TASK MATERIAL section start

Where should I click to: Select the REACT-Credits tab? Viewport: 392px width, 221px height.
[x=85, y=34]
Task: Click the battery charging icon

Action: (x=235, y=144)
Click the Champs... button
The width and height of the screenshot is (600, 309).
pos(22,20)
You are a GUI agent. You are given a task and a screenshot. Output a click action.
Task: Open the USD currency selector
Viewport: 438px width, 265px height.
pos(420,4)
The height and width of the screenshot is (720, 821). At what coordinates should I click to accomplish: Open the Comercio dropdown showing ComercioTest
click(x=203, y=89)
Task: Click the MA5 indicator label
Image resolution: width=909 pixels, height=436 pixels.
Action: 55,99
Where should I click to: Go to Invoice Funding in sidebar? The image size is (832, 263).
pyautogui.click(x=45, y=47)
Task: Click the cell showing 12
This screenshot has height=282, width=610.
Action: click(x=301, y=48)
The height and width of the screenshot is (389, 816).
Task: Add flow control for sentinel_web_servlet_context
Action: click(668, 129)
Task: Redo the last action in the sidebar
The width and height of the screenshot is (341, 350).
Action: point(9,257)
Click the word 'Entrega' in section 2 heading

TASK MATERIAL section end

ASSIGNMENT:
Everything from the line that contains "Task: Redo the last action in the sidebar" to the last line of the entries above should be repeated word for word, both lines included, with no other output.

WRITTEN ANSWER:
Task: Redo the last action in the sidebar
The width and height of the screenshot is (341, 350).
Action: point(9,257)
Click the word 'Entrega' in section 2 heading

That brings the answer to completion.